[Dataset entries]
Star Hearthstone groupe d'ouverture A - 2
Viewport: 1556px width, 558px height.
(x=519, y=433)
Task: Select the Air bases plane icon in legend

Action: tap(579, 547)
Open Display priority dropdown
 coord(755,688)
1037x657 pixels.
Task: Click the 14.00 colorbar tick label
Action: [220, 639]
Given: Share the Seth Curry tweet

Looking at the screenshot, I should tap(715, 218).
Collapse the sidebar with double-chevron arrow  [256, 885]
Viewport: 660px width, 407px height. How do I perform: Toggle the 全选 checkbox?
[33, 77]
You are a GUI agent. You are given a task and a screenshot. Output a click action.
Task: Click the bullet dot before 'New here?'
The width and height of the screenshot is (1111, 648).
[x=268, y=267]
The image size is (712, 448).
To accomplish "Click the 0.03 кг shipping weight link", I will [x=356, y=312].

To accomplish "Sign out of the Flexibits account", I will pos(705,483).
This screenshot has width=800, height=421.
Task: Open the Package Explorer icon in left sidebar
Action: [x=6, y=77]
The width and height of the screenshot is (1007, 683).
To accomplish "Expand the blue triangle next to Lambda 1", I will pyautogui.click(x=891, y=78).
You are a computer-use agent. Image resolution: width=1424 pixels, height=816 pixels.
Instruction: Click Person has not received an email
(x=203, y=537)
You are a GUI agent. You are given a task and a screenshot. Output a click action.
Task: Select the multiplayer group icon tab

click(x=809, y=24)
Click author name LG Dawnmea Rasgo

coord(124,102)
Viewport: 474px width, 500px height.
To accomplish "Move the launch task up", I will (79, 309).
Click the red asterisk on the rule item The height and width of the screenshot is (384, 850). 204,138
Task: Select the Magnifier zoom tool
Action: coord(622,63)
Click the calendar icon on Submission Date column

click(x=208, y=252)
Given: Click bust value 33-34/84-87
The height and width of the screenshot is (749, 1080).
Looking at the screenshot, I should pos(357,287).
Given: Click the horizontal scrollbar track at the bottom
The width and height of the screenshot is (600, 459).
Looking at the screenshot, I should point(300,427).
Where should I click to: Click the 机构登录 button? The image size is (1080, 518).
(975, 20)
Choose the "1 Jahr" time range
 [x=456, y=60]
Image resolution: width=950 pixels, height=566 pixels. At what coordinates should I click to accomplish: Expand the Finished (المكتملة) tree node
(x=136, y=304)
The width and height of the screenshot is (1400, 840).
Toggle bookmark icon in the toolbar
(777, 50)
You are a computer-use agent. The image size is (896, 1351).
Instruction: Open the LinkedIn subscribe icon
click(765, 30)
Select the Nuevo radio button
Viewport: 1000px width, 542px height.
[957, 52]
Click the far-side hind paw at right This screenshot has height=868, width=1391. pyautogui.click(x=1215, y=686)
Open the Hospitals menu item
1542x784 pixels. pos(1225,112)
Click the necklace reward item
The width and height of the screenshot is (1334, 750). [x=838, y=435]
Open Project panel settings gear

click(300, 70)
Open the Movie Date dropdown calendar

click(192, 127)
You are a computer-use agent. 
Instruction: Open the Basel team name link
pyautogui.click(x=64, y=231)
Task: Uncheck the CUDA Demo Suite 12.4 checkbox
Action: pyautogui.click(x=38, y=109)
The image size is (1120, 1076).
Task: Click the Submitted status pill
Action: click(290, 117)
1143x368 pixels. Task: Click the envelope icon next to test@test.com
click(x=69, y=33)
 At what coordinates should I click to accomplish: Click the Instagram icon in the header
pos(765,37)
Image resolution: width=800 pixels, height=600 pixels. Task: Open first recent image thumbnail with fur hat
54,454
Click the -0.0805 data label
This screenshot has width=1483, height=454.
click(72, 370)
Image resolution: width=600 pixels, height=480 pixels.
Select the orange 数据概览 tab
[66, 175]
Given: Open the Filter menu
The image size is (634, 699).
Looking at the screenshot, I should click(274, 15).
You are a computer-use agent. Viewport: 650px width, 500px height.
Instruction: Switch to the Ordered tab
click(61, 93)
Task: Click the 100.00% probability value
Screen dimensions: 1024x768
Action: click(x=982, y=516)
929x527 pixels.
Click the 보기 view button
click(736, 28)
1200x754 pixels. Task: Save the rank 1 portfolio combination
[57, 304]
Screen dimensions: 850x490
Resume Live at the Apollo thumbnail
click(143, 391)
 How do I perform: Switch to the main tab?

▶ _PROMPT_
Copy out the line holding "Open Project panel settings gear" along with all lines after it through the end of the entries, exactly and only these.

▶ _YOUR RESPONSE_
Open Project panel settings gear

click(300, 70)
Open the Movie Date dropdown calendar

click(192, 127)
You are a computer-use agent. 
Instruction: Open the Basel team name link
pyautogui.click(x=64, y=231)
Task: Uncheck the CUDA Demo Suite 12.4 checkbox
Action: pyautogui.click(x=38, y=109)
The image size is (1120, 1076).
Task: Click the Submitted status pill
Action: click(290, 117)
1143x368 pixels. Task: Click the envelope icon next to test@test.com
click(x=69, y=33)
 At what coordinates should I click to accomplish: Click the Instagram icon in the header
pos(765,37)
Image resolution: width=800 pixels, height=600 pixels. Task: Open first recent image thumbnail with fur hat
54,454
Click the -0.0805 data label
This screenshot has width=1483, height=454.
click(72, 370)
Image resolution: width=600 pixels, height=480 pixels.
Select the orange 数据概览 tab
[66, 175]
Given: Open the Filter menu
The image size is (634, 699).
Looking at the screenshot, I should click(274, 15).
You are a computer-use agent. Viewport: 650px width, 500px height.
Instruction: Switch to the Ordered tab
click(61, 93)
Task: Click the 100.00% probability value
Screen dimensions: 1024x768
Action: click(x=982, y=516)
929x527 pixels.
Click the 보기 view button
click(736, 28)
1200x754 pixels. Task: Save the rank 1 portfolio combination
[57, 304]
Screen dimensions: 850x490
Resume Live at the Apollo thumbnail
click(143, 391)
 How do I perform: Switch to the main tab?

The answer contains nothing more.